L’ITALIA DOPO CAVOUR, IL RUOLO DI NIGRA PER L’UNITA’ NAZIONALE

di REDAZIONE

L’Associazione Immagine per il Piemonte collabora con l’Associazione Costantino Nigra per questa giornata di storia nella cornice del castello di Castellamonte e con piacere invita Soci ed Amici a partecipare all’evento.

Sabato 22 settembre 2012, con inizio alle ore 15,30 (ingresso libero) nel Castello di Castellamonte si svolgerà la terza edizione dei Simposi dedicati a Camillo Cavour e Costantino Nigra, due dei grandi protagonisti del nostro Risorgimento, organizzati dall’Associazione con la collaborazione del Comune di Castellamonte e l’Associazione Immagine per il Piemonte, in occasione della 52^ edizione della Mostra della Ceramica. Quest’anno il tema scelto è: “L’Italia del dopo Cavour 1861-1918: il ruolo di Costantino Nigra nel processo di unificazione nazionale”, che vide il grande canavesano diventare il portabandiera della diplomazia italiana dell’Ottocento guadagnandosi ammirazione e stima da parte di tutte le grandi potenze europee.

Aprirà il convegno l’intervista, condotta dal moderatore, il giornalista e storico Vittorio G. CARDINALI, al Presidente della Fondazione Cavour, Nerio NESI, che risponderà a domande sull’eredità politica che il grande statista Camillo Benso conte di Cavour lasciò agli italiani. Poi Roberto FAVERO parlerà del ruolo di Nigra per l’annessione delle Venezie all’Italia, quindi lo storico e scrittore prof. Aldo A. MOLA illustrerà la figura dell’altro grande collaboratore di Cavour, Isacco Artom, tra gli artefici dell’annessione all’Italia del Lazio e di Roma.

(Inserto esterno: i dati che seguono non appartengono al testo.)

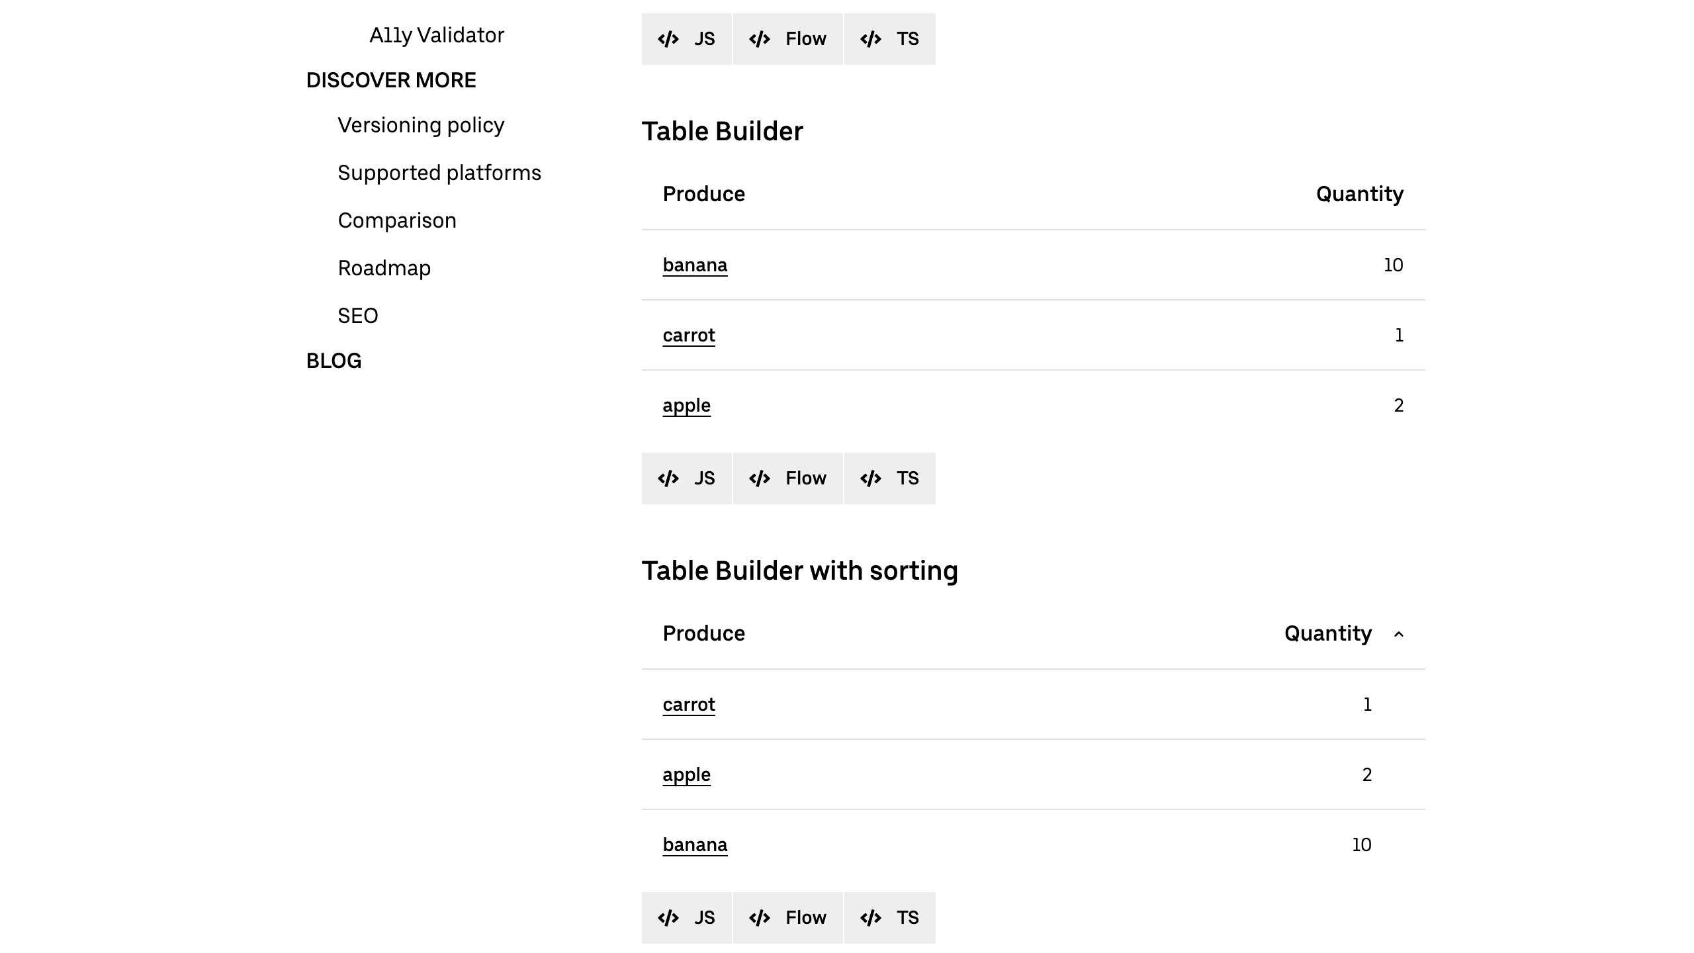Change Quantity sort order using the chevron control
1694x953 pixels.
click(x=1398, y=633)
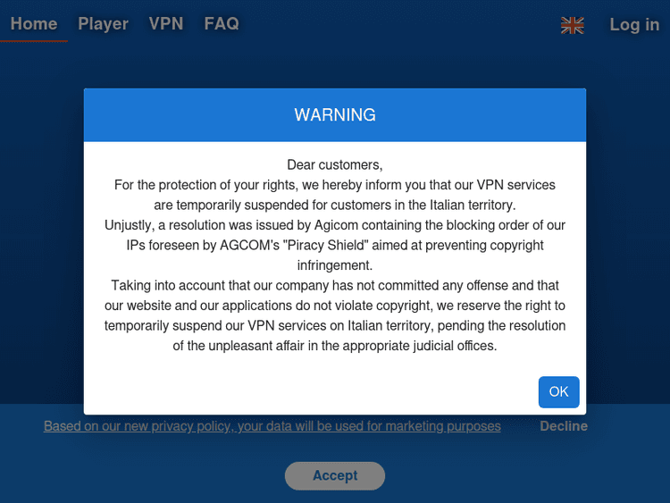
Task: Click the "infringement." line in dialog
Action: coord(335,265)
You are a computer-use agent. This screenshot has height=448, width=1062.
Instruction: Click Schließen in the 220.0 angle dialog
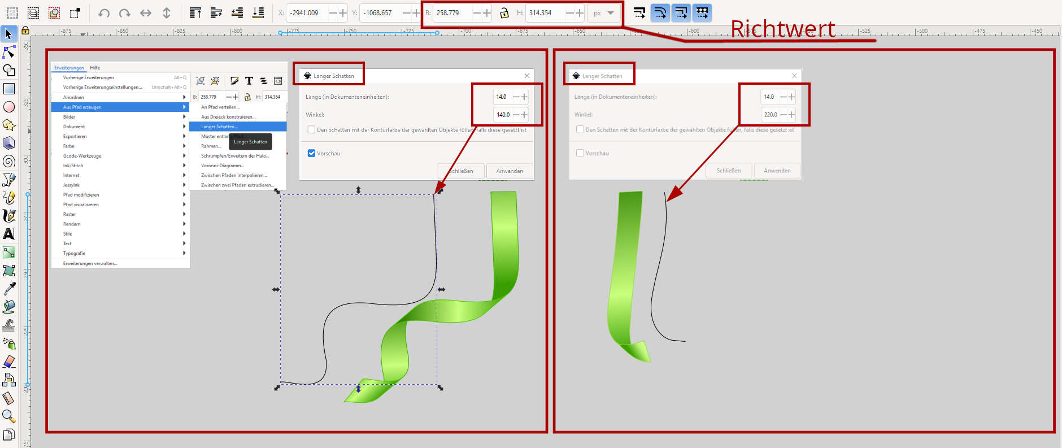pos(729,171)
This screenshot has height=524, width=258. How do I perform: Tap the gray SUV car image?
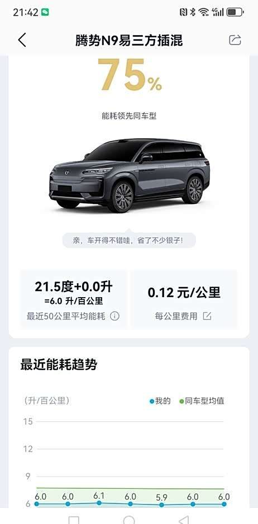pyautogui.click(x=129, y=176)
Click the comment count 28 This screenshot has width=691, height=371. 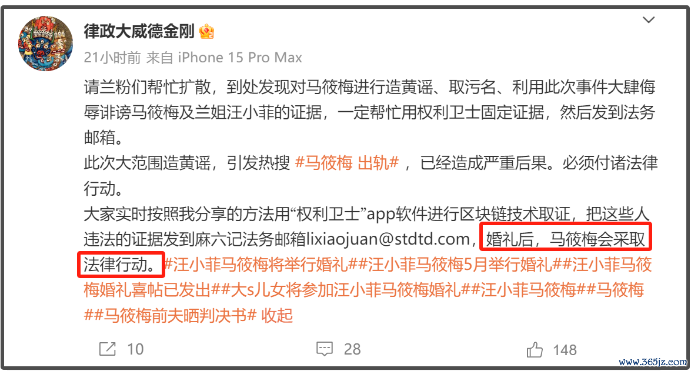pyautogui.click(x=352, y=349)
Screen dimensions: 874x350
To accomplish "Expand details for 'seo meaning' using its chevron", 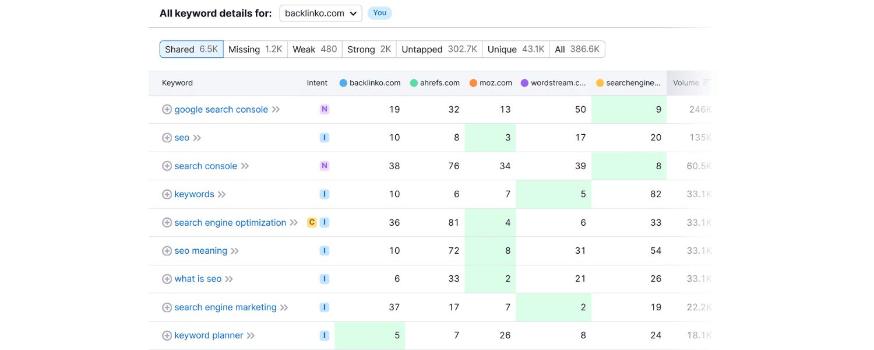I will [x=235, y=250].
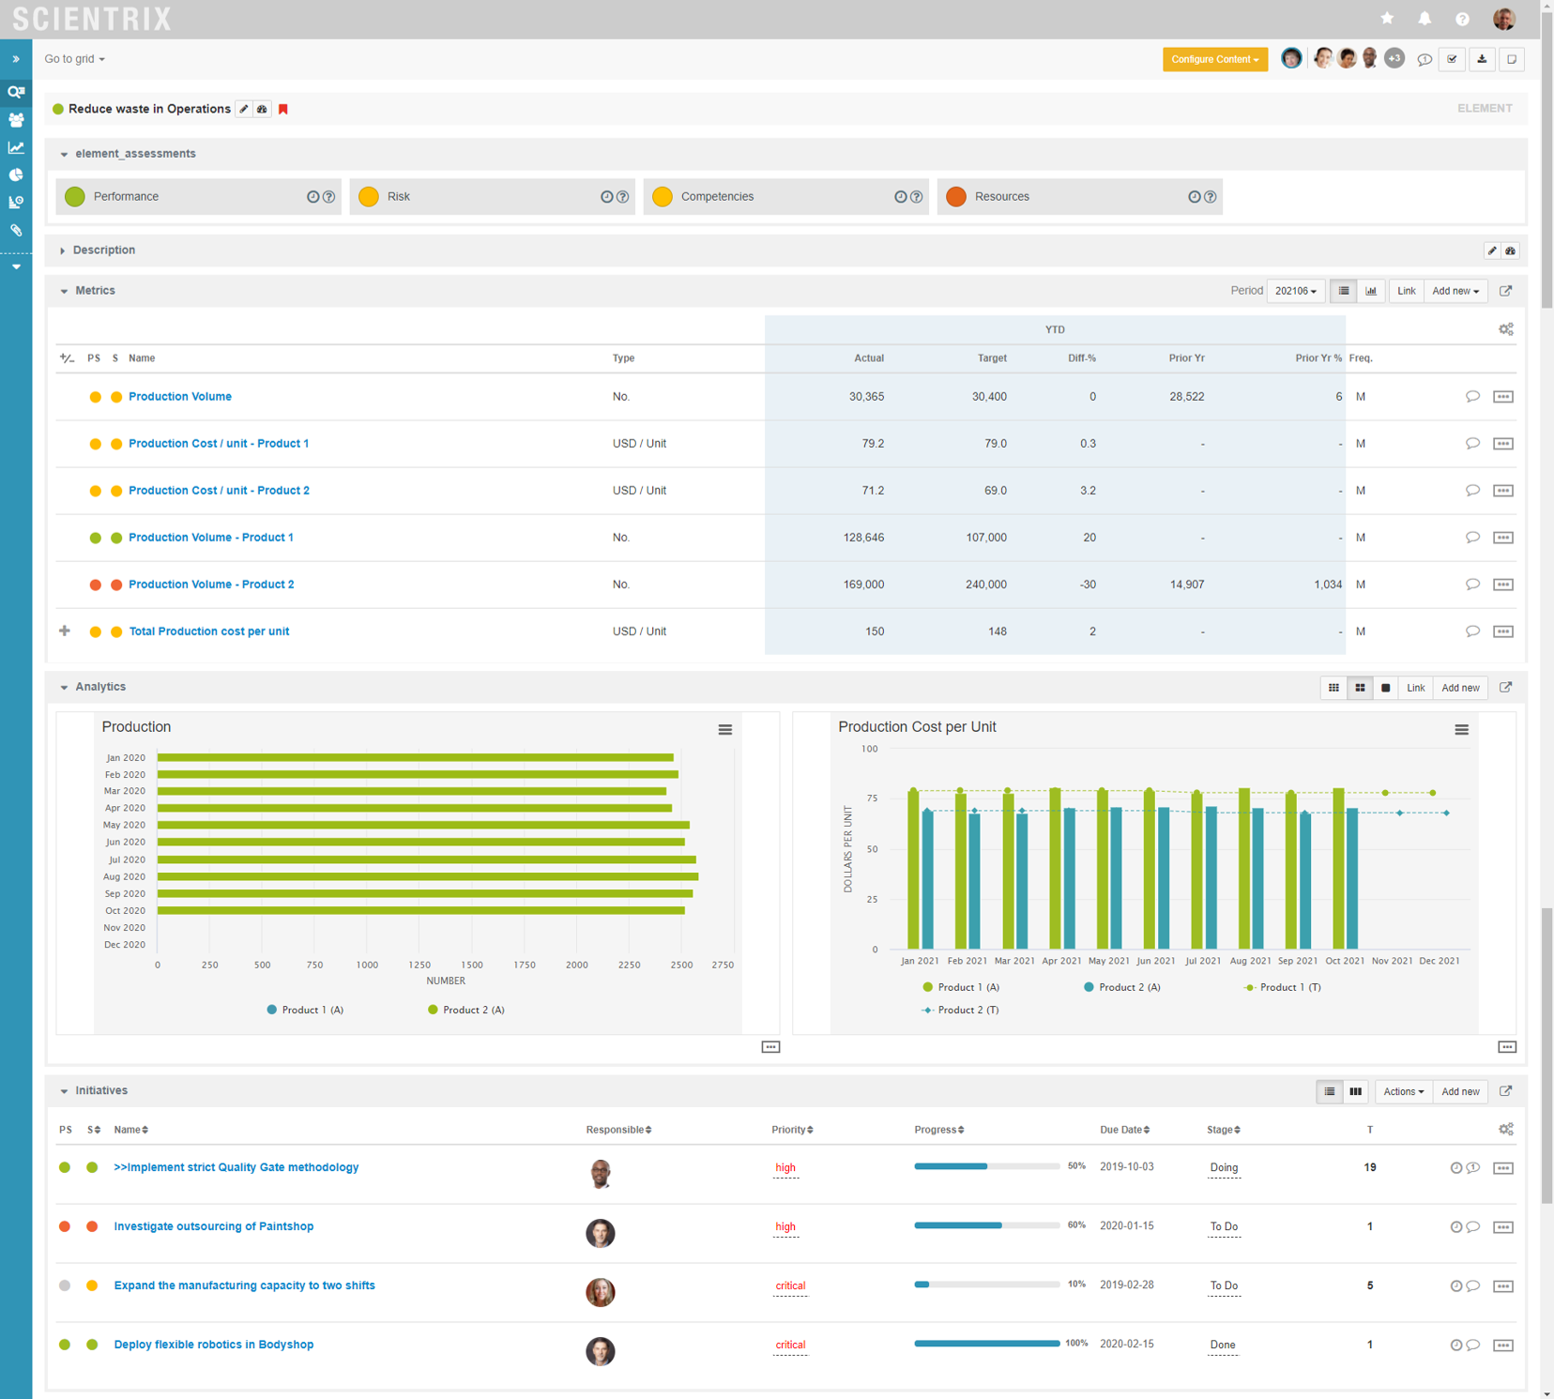Click progress bar of Investigate outsourcing of Paintshop
The height and width of the screenshot is (1399, 1554).
985,1225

L’ambasciatore Massimo SPINETTI, già rappresentante italiano a Vienna, parlerà di Nigra Ambasciatore a Vienna, la principale sede diplomatica europea, fulcro della Triplice Alleanza tra Germania, Austria e Italia mentre il giornalista Luigi SARDI illustrerà le fasi che portarono all’annessione del Trentino Alto Adige all’Italia.

Un intermezzo in prosa, condotto dall’attore Mario BRUSA coadiuvato da Simona SALVETTI, darà ai presenti la possibilità di apprezzare quella nota diplomatica di Nigra che fece grande scalpore, all’epoca, nel mondo diplomatico parigino, risollevando il problema di Venezia, ancora sotto la dominazione austriaca, durante una gita in gondola coll’Imperatrice Eugenia sul lago del Castello di Fontainebleau. Concluderà il ricco pomeriggio di cultura e spettacolo lo scoprimento di un busto a Nigra, opera del ceramista Roberto PERINO, che l’Associazione ha fatto realizzare su richiesta del Ministero degli Affari Esteri, che lo collocherà nella principale Sala Riunioni diplomatica della Farnesina in Roma, a testimonianza del fondamentale ruolo che Nigra svolse per la nostra Patria nell’ambito della più alta diplomazia europea.